Forum: Ruby Array Creation

Posted by Tridib Bandopadhyay (tridib04)
on 2012-09-26 21:21
Hello

I was wondering why Ruby takes long time to create an array. I tried:

Start = Time.now
names = Array.new(614400000)
puts Time.now-Start

Ruby took around 308 seconds to create this large array. Can anyone tell
me why Ruby takes such a long time? Also when assigning a variable to
the array takes long time. Why is that?
Posted by Dave Aronson (Guest)
on 2012-09-26 21:30
(Received via mailing list)
On Wed, Sep 26, 2012 at 3:21 PM, Tridib Bandopadhyay
<lists@ruby-forum.com> wrote:

> names = Array.new(614400000)
...
> Ruby took around 308 seconds to create this large array. Can anyone tell
> me why Ruby takes such a long time?

Precisely BECAUSE it's so large!  You may well have been running out
of memory, needing to swap RAM out to disk, which is very very slow.
Whatever you were intending to do with such a huge array, would
probably benefit from a good hard look at alternative algorithms,
especially focusing on dealing with only a small subset of the data at
one time.

-Dave
Posted by Tridib Bandopadhyay (tridib04)
on 2012-09-26 21:32
Dave Aronson wrote in post #1077665:
> On Wed, Sep 26, 2012 at 3:21 PM, Tridib Bandopadhyay
> <lists@ruby-forum.com> wrote:
>
>> names = Array.new(614400000)
> ...
>> Ruby took around 308 seconds to create this large array. Can anyone tell
>> me why Ruby takes such a long time?
>
> Precisely BECAUSE it's so large!  You may well have been running out
> of memory, needing to swap RAM out to disk, which is very very slow.
> Whatever you were intending to do with such a huge array, would
> probably benefit from a good hard look at alternative algorithms,
> especially focusing on dealing with only a small subset of the data at
> one time.
>
> -Dave

OK, but when i declare same array with my extension using a simple 
malloc() function. It takes very less time. Is there any internal 
mechanism goes on when Ruby creates an array by itself?.

Thank You
Posted by Tony Arcieri (Guest)
on 2012-09-26 21:47
(Received via mailing list)
On Wed, Sep 26, 2012 at 1:32 PM, Tridib Bandopadhyay
<lists@ruby-forum.com>wrote:

> OK, but when i declare same array with my extension using a simple
> malloc() function. It takes very less time. Is there any internal
> mechanism goes on when Ruby creates an array by itself?.

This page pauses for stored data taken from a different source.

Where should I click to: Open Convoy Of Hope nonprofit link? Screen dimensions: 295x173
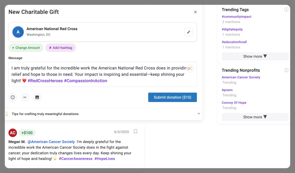pyautogui.click(x=234, y=103)
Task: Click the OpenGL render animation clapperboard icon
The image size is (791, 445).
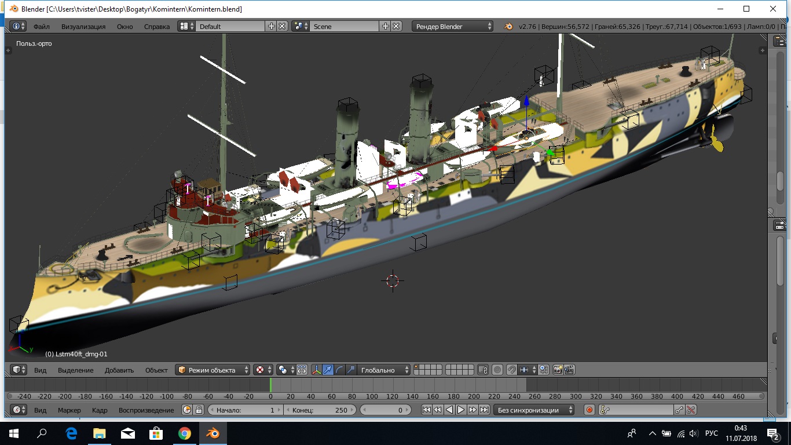Action: (x=569, y=370)
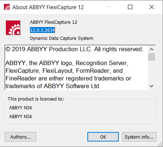Open the Authors dialog
Viewport: 163px width, 147px height.
20,137
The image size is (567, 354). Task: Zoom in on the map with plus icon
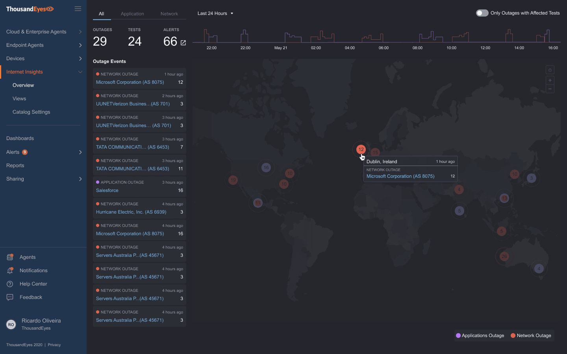pos(550,80)
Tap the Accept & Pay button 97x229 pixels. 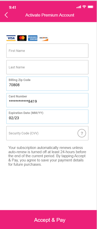pos(48,219)
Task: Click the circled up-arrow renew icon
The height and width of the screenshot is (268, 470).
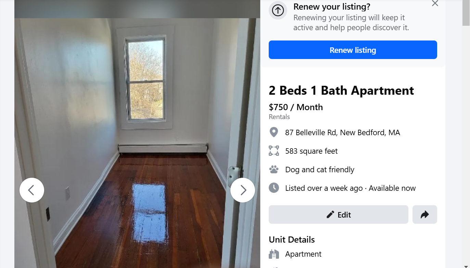Action: pyautogui.click(x=278, y=11)
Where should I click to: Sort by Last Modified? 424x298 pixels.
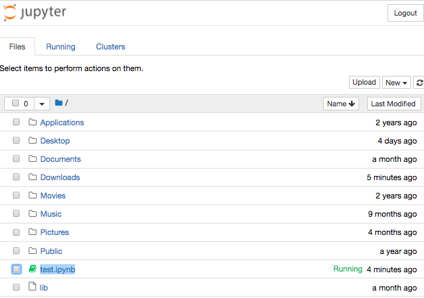tap(394, 104)
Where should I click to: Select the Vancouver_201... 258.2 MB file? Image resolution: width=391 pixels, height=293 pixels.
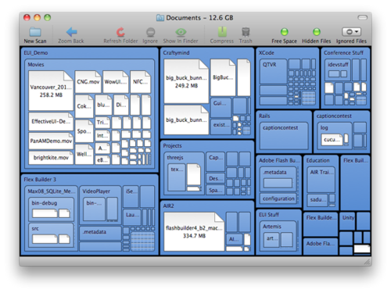pyautogui.click(x=51, y=91)
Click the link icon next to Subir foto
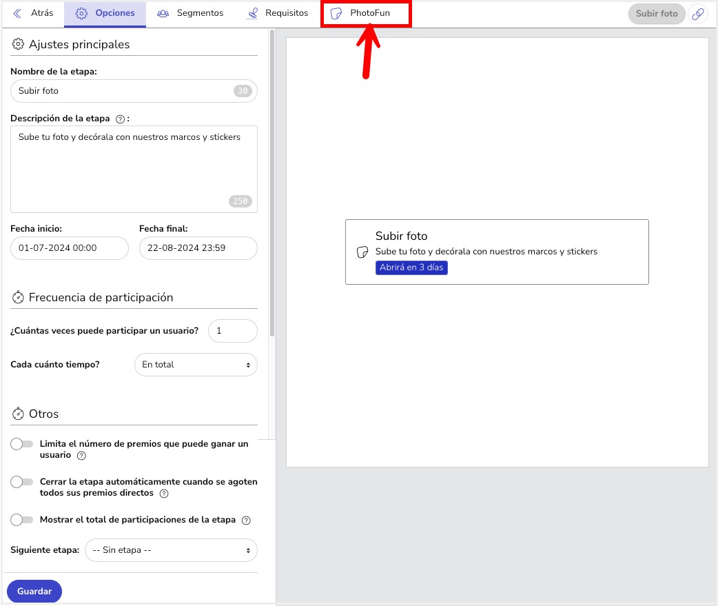 coord(698,14)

You're probably doing an inaccurate comparison. You're asking Ruby to
allocate an array with 614,400,000 slots, which in C is equivalent to 
the
same number of pointers, which depending on whether you're on a 32-bit 
or
64-bit host translates to either 2.4GB or 4.9GB.

In general, I'd say the fact you're even attempting to do this is 
extremely
suspect. What is your goal?
Posted by Dave Aronson (Guest)
on 2012-09-26 23:39
(Received via mailing list)
On Wed, Sep 26, 2012 at 3:47 PM, Tony Arcieri <tony.arcieri@gmail.com> 
wrote:

> You're probably doing an inaccurate comparison. You're asking Ruby to
> allocate an array with 614,400,000 slots, which in C is equivalent to the
> same number of pointers, which depending on whether you're on a 32-bit or
> 64-bit host translates to either 2.4GB or 4.9GB.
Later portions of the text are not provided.